University of Connecticut communication professor Elizabeth Hintz developed the theory of communicative disenfranchisement while studying the experiences of patients with multiple pain syndromes.
Ranging in age from 21-70, the majority of the participants in the current study were white. Six of the women were Black and the remaining three were Filipina, Hispanic or Middle Eastern. However, eight of the participants said they were multiracial.
When these women’s concerns were invalidated by their health care providers, they attributed their clinicians’ discrediting them to their race and economic or insurance status, according to the study.
Those whose mental health or reproductive health problems began during childhood or adolescence said their parents’ skepticism about their health problems, their family’s conservative values or lack of economic resources prevented them from obtaining the health care they needed until they became adults or entered college.
Study participants recounted experiences with clinicians who shamed or scolded them for their physical and mental health issues, made humiliating remarks about their bodies and weight, and attributed their health issues to “poor self-management and a personal failure to be doctorable—to present problems in ways that are worthy of medical care and attention,” the team wrote.
Many patients’ stories resembled “chaos narratives” where their well-being was negatively affected rather than improved by their interactions with providers. Each patient in the study told the team she saw several physicians before locating someone who listened to her concerns, engaged in mutual decision-making and helped her search for answers.
“Reeling from dismissal, women often disengaged from health care while simultaneously questioning themselves and trying to self-manage their symptoms,” the researchers wrote. “Isolated, women wondered if their symptoms were real, worthy of attention and care, and whether receiving this kind of treatment from providers was normal.”
Feeling dehumanized and traumatized, these patients grieved for the years and life experiences such as motherhood and careers lost to poor health, the team found. However, as they developed confidence in their self-knowledge and found their voices, many women were motivated by these injustices to advocate for others in their families or their community.
“I really admired these women for their strength and resilience,” Thompson said.

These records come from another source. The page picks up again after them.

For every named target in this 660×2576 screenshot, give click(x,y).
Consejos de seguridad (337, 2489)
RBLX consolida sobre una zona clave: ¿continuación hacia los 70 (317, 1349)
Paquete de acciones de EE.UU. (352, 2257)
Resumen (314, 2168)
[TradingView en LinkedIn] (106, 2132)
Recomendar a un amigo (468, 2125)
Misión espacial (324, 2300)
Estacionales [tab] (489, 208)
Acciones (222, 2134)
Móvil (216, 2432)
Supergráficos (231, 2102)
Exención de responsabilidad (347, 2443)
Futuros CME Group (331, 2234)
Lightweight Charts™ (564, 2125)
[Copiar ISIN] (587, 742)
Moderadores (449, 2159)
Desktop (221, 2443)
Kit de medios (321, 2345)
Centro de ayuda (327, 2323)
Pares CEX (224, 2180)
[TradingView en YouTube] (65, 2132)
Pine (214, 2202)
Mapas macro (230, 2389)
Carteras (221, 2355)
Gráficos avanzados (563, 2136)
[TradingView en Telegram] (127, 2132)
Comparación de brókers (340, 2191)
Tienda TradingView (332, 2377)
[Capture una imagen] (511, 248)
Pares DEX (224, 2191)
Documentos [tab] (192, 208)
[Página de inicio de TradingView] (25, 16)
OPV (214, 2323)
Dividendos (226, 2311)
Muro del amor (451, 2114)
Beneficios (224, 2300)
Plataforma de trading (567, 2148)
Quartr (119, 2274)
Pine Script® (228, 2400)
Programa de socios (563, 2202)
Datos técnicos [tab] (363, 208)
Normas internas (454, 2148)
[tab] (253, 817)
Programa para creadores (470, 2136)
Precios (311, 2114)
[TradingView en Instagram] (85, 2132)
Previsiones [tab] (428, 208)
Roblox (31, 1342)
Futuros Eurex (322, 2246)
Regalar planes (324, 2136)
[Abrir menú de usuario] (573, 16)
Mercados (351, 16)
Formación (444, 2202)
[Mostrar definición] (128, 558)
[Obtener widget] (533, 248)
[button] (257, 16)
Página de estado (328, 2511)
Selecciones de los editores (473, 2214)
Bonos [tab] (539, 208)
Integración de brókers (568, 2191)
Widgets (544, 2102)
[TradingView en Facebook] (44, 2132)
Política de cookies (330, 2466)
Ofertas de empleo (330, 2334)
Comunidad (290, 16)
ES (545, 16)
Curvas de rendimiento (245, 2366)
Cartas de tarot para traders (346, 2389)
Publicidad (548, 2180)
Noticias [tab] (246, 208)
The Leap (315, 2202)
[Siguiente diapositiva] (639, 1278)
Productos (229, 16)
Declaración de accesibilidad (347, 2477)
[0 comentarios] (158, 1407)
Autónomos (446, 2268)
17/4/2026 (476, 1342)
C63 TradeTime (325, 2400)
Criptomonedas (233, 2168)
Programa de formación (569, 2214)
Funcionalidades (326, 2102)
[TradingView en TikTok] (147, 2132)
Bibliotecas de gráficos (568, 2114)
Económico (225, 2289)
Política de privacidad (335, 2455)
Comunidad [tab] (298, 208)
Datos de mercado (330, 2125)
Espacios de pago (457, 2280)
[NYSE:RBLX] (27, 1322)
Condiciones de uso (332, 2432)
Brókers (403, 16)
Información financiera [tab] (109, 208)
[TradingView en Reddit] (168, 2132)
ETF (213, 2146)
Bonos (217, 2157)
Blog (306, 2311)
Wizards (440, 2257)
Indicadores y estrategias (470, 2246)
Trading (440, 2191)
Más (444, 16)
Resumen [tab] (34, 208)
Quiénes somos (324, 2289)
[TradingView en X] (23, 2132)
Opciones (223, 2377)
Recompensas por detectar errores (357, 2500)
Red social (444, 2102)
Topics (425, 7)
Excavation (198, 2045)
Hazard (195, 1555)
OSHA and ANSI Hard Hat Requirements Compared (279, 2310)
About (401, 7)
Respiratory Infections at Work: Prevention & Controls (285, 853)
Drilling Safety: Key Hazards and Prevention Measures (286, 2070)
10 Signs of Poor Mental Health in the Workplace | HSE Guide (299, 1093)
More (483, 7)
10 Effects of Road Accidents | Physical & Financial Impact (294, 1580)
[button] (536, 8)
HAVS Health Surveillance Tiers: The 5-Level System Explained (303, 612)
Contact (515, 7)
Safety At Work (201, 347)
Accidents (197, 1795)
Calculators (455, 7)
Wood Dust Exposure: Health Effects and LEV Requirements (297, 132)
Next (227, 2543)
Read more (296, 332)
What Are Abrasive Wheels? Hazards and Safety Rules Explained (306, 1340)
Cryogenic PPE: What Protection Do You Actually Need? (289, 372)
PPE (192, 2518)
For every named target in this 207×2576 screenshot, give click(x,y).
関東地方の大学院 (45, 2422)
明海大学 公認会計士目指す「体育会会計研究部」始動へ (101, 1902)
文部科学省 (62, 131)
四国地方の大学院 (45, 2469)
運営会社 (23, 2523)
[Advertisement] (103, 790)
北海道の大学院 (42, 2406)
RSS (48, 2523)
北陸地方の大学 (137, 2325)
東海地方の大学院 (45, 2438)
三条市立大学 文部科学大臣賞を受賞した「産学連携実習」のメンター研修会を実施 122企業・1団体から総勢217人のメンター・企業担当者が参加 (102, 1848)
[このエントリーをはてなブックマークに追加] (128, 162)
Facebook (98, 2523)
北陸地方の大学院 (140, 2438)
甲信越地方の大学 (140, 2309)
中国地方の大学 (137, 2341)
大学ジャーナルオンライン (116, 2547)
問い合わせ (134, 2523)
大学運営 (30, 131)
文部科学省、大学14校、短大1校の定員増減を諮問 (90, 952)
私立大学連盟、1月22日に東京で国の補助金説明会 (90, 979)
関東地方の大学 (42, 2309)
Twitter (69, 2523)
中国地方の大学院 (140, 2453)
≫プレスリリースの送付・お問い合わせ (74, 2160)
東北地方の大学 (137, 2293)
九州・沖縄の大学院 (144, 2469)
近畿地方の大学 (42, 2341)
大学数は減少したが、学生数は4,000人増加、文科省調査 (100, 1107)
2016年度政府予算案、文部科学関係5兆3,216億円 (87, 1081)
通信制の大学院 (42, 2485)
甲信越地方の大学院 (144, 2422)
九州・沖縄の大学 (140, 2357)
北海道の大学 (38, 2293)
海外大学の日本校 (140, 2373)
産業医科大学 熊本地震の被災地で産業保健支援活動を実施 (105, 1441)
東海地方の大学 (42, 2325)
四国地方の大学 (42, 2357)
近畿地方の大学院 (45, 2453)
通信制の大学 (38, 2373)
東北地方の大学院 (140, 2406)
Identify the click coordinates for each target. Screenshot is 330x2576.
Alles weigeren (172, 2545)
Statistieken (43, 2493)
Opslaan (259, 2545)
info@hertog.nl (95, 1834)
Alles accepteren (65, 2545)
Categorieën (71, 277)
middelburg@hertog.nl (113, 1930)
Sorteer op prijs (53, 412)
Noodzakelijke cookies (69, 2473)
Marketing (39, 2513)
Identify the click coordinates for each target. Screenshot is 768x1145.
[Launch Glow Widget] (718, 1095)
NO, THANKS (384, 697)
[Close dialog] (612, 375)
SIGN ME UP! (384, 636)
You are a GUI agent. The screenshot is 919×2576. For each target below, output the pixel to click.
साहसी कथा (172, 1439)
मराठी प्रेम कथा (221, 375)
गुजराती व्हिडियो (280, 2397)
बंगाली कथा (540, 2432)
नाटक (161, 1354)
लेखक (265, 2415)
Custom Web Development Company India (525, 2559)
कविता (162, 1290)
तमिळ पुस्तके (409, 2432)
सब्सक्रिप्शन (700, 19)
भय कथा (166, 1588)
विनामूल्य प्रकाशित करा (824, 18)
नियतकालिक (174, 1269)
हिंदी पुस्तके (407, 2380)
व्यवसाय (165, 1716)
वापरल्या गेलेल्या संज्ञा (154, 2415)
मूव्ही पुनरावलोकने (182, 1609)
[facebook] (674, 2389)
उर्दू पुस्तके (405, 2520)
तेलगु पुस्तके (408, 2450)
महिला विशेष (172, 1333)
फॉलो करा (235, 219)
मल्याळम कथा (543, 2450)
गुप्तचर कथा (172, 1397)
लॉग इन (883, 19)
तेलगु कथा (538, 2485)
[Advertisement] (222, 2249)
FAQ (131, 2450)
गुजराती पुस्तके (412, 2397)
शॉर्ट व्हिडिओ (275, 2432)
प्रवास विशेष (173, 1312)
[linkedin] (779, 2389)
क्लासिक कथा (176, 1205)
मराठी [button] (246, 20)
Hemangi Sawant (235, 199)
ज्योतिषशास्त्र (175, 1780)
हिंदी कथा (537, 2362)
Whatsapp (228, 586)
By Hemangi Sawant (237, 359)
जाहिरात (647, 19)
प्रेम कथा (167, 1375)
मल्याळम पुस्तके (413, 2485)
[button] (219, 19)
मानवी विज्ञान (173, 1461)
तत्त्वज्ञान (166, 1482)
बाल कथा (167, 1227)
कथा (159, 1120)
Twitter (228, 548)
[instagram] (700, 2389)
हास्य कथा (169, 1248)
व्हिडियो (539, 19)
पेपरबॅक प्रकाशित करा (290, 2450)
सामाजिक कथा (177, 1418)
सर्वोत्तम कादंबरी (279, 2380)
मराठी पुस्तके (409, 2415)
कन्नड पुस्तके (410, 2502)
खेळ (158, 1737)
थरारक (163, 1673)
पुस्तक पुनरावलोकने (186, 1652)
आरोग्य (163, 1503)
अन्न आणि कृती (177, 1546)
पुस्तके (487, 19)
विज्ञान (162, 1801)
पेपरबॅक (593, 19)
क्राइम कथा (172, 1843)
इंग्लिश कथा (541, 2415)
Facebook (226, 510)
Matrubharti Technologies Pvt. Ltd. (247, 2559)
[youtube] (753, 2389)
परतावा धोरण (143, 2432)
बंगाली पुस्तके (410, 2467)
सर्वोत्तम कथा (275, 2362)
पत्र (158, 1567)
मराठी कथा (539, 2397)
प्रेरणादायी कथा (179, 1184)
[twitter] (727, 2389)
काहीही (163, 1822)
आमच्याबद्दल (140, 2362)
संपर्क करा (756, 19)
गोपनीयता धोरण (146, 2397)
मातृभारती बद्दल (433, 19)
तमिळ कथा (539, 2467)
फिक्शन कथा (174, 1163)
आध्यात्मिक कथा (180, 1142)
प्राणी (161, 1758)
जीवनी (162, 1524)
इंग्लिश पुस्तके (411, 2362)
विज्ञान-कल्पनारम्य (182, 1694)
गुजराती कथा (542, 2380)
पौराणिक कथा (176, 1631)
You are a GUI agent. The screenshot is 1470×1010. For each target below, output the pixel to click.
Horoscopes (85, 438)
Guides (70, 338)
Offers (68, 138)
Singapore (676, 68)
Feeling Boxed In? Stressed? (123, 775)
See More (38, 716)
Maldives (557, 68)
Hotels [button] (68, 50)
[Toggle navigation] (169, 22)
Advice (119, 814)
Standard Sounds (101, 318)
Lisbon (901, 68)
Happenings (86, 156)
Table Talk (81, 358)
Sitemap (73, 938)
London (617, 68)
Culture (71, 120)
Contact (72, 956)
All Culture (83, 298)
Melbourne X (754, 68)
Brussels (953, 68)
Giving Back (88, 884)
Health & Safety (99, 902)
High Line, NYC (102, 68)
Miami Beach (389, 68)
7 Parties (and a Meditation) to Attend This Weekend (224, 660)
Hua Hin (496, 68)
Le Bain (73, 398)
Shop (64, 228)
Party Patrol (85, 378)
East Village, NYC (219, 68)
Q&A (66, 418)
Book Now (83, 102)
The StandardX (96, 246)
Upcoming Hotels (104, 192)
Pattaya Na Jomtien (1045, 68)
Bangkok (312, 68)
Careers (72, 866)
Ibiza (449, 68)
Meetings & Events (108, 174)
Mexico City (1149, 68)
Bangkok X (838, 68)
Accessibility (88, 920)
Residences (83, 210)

During the 18th and 19th centuries, women’s health complaints were often diagnosed as “hysteria”—a controversial mental health disorder and catchall diagnosis that physicians attributed to females’ supposed fragile, highly emotional nature, according to various researchers who explored the topic.
While hysteria was removed from the American Psychiatric Association’s Diagnostic and Statistical Manual for Mental Disorders in 1980, Thompson said “we now have coded, gendered language such as psychosomatic and somatoform disorders—where emotional distress triggers physical issues—that’s used when there’s no medical explanation for patients’ symptoms.”
Mitigating these biases requires that providers have cultural knowledge, including an understanding of patients’ intersectional gender and sexual identities as well as race, along with an awareness of their values and beliefs, Thompson said.
“The automatic response should be to believe women—before landing on a diagnosis or having confirmation bias, where you make a diagnosis and there’s nothing that moves you from it,” Thompson said. “To really listen to women means you do more listening than talking.”